• TASK TO COMPLETE:
Only the lines from the one with "The width and height of the screenshot is (2576, 1338)." through the end of the data are wanted, copied exactly.

[Source records]
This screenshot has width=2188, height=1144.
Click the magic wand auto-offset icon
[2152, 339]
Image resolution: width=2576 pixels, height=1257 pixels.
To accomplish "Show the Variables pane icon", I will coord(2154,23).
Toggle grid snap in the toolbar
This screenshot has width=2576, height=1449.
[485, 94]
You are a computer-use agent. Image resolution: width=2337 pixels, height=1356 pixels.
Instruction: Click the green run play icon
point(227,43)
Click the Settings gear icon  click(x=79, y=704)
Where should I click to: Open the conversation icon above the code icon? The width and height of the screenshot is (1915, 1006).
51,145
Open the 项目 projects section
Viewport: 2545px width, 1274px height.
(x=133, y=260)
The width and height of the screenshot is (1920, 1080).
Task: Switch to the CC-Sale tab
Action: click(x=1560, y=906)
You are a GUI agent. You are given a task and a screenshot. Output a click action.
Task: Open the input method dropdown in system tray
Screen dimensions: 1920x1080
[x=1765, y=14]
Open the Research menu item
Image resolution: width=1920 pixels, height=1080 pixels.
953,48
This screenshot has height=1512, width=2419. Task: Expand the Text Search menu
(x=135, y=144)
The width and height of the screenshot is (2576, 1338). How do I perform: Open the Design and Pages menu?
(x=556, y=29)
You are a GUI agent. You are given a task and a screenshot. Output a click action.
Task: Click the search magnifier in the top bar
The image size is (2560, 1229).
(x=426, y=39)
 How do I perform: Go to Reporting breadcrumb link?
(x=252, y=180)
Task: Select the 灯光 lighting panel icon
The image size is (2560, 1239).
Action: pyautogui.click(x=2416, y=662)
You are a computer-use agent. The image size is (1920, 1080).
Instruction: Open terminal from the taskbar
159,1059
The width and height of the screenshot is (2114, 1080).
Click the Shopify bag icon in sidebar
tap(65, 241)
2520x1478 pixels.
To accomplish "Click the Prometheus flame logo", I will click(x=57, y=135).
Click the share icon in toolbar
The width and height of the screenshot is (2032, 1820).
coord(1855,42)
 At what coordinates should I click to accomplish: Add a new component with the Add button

• WRITTEN ANSWER:
The width and height of the screenshot is (2576, 1338). How do I perform: Open the Design and Pages menu?
(x=556, y=29)
You are a GUI agent. You are given a task and a screenshot. Output a click action.
Task: Click the search magnifier in the top bar
The image size is (2560, 1229).
(x=426, y=39)
 How do I perform: Go to Reporting breadcrumb link?
(x=252, y=180)
Task: Select the 灯光 lighting panel icon
The image size is (2560, 1239).
Action: pyautogui.click(x=2416, y=662)
You are a computer-use agent. The image size is (1920, 1080).
Instruction: Open terminal from the taskbar
159,1059
The width and height of the screenshot is (2114, 1080).
Click the Shopify bag icon in sidebar
tap(65, 241)
2520x1478 pixels.
To accomplish "Click the Prometheus flame logo", I will click(x=57, y=135).
Click the share icon in toolbar
The width and height of the screenshot is (2032, 1820).
coord(1855,42)
 At what coordinates should I click to accomplish: Add a new component with the Add button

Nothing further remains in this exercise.